» **WHAT YOU HAVE TO DO**: For the listing below, output exactly the lines from the line with "At what coordinates should I click to accomplish: Click the" up to and including the line with "At what coordinates should I click to accomplish: Click Fernando", and no other lines.

» **RECORDS SUPPLIED**:

Content starts

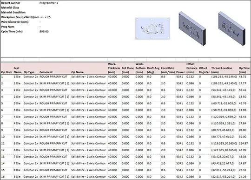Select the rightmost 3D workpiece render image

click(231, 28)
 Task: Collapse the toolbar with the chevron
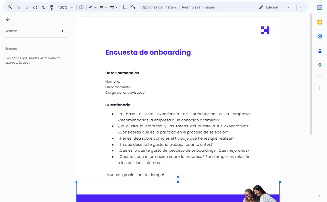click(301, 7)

Content ends
Content starts

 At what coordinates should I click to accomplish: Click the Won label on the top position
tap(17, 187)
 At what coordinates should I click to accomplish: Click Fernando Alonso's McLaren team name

Content ends

» **TASK OUTPUT**:
 At what coordinates should I click to accomplish: Click the Won label on the top position
tap(17, 187)
 At what coordinates should I click to accomplish: Click Fernando Alonso's McLaren team name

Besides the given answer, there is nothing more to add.